C. BOTH statements TOGETHER are sufficient, but NEITHER statement ALONE is sufficient.
D. EACH statement ALONE is sufficient.
E. Statements (1) and (2) TOGETHER are NOT sufficient.
i think its D..
considering that its x^2 and y^2 so any value of x or y we take either negative or positive, its square is going to be positive….
hence x^2=9y^2
hence x^2 will always be greater than y^2…
D
D
D
Aren’t the statements unnecessary?
If x = 3y, the question is asking if (3y)^2 > y^2. Negative/positive isn’t going to matter because it’s being squared, and 3/fraction squared is always going to be bigger than 1/same fraction squared. So – why are the two statements necessary at all?
I agree with Laura
None of the statements are necessary .it can be answered on its oqwn.
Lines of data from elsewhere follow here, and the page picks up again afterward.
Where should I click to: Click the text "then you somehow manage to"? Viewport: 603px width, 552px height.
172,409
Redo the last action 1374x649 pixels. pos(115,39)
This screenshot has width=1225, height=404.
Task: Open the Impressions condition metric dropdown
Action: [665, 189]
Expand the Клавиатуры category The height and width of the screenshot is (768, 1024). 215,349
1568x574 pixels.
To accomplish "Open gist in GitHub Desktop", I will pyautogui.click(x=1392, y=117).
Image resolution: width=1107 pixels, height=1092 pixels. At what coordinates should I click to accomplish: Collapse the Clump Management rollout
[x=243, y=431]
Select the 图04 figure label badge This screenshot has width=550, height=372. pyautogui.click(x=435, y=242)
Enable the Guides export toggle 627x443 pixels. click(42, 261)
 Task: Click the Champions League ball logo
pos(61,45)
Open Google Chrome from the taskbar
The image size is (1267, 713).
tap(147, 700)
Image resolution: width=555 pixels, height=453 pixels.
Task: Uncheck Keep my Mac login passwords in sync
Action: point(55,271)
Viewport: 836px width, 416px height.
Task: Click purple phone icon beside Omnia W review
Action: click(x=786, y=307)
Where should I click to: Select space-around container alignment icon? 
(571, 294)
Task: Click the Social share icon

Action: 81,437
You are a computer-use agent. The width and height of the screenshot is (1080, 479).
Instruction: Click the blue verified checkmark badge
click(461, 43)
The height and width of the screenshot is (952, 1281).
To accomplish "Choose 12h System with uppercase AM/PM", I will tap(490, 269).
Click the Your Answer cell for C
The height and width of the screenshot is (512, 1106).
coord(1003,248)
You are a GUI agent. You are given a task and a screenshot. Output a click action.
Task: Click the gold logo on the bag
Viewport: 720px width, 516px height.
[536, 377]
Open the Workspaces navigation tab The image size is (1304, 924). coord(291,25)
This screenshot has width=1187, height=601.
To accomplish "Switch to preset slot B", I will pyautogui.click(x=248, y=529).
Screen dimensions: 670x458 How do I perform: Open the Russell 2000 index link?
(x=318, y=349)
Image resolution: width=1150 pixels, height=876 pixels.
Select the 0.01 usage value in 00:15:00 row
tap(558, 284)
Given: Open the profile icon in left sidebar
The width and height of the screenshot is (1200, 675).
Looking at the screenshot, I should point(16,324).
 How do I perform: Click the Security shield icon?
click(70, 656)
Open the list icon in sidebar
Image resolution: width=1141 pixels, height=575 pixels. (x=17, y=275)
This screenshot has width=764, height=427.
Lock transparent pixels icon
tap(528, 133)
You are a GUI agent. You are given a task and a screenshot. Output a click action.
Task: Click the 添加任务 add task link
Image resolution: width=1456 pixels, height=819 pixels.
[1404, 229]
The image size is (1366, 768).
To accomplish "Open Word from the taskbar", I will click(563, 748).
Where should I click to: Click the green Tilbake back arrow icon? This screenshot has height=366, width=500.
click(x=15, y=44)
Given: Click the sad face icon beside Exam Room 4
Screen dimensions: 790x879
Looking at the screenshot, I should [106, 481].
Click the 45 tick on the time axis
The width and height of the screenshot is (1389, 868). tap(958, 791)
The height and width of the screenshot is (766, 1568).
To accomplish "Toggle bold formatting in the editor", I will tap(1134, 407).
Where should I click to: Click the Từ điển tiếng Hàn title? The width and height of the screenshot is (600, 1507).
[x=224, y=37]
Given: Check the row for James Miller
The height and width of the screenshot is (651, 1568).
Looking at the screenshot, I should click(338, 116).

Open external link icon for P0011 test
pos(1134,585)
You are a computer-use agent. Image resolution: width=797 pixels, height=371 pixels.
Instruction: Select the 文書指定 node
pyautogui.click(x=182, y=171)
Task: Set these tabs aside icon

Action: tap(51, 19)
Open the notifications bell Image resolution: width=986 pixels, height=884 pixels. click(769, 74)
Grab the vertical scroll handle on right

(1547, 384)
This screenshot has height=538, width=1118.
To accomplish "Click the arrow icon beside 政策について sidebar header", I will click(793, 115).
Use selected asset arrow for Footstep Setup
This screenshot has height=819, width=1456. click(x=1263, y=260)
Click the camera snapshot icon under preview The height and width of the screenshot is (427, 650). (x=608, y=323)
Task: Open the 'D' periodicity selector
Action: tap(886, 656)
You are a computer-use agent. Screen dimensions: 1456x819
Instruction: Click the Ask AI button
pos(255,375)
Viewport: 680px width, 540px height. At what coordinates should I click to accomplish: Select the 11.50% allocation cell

Yes laura’s ans goes with the right approach.
B
x^2 > y^2
=>x^2 – y^2 > 0
=>9y^2-y^2 >0
this implies either y> 0 or y<
for y = 0 x^2> y^2 does not hold true.
this is the Mistake Laura made.
Statement 1 : y+x > y-x
substituting x=3y
=>y + 3y > y – 3y
=> 4y > -2y
=> 6y> 0
y > o sufficient.
Statement 2 : x^2 > 9y^2 does not tell us whether y is greater or less than 0. so insufficient.
Hope this helps.
Answer (A)
B. Statement (2) ALONE is sufficient, but statement (1) alone is not sufficient.
1) y+x>y-x
take y = 3, x=2
then 5>1
take y=2, x=3
again 5>-1
hence insufficient
2) x^2 = 9y^2
sufficient
B is the correct answer! i.e Statement 2 alone is sufficient to answer the question.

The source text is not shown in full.